只重写下面材料中从含有“At what coordinates”的那一行开始、到含有“tap(98, 585)”的那一行结束的各行（两端都包括），里面的提问照原样保留，答案中的每个坐标数值都加上 -150。图片不要放进答案。

• 输入数据:
****************************************

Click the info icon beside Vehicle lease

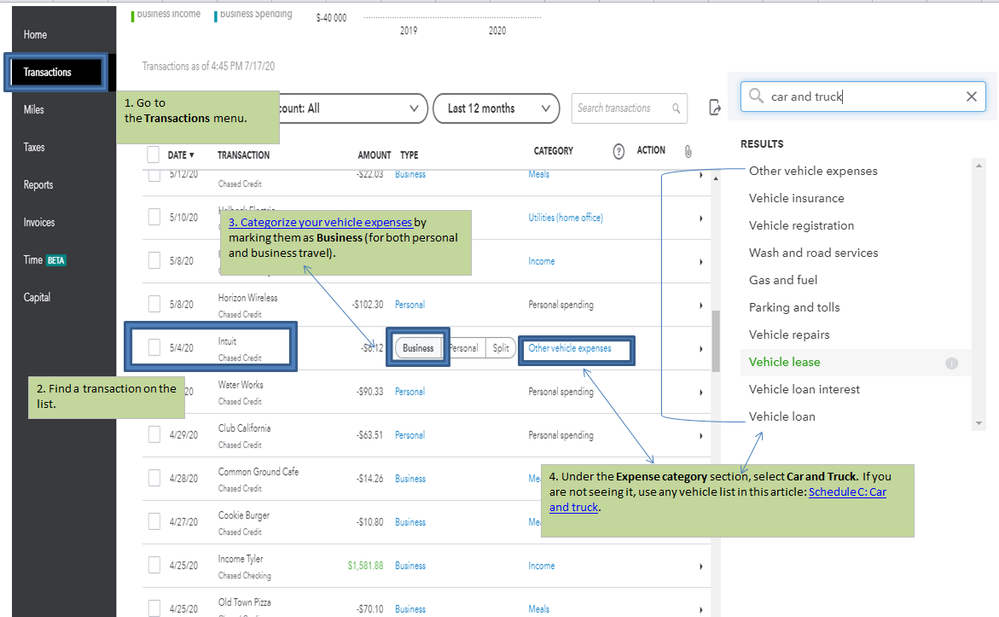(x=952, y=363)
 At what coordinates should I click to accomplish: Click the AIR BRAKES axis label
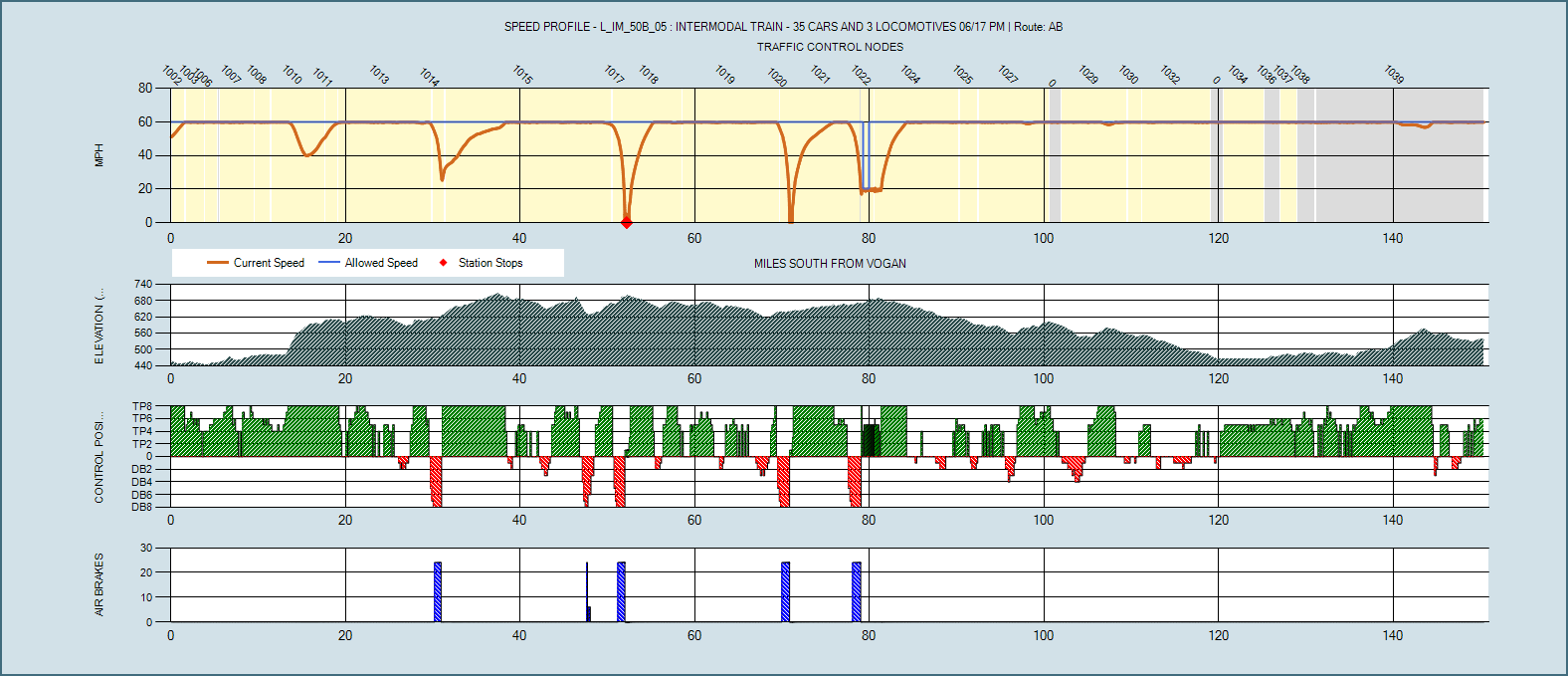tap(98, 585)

****************************************

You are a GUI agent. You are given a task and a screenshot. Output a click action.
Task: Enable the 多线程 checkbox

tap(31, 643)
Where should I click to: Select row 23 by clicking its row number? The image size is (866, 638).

****************************************

• 问题解答:
 At what coordinates should I click to accomplish: Click the AIR BRAKES axis label
tap(-52, 435)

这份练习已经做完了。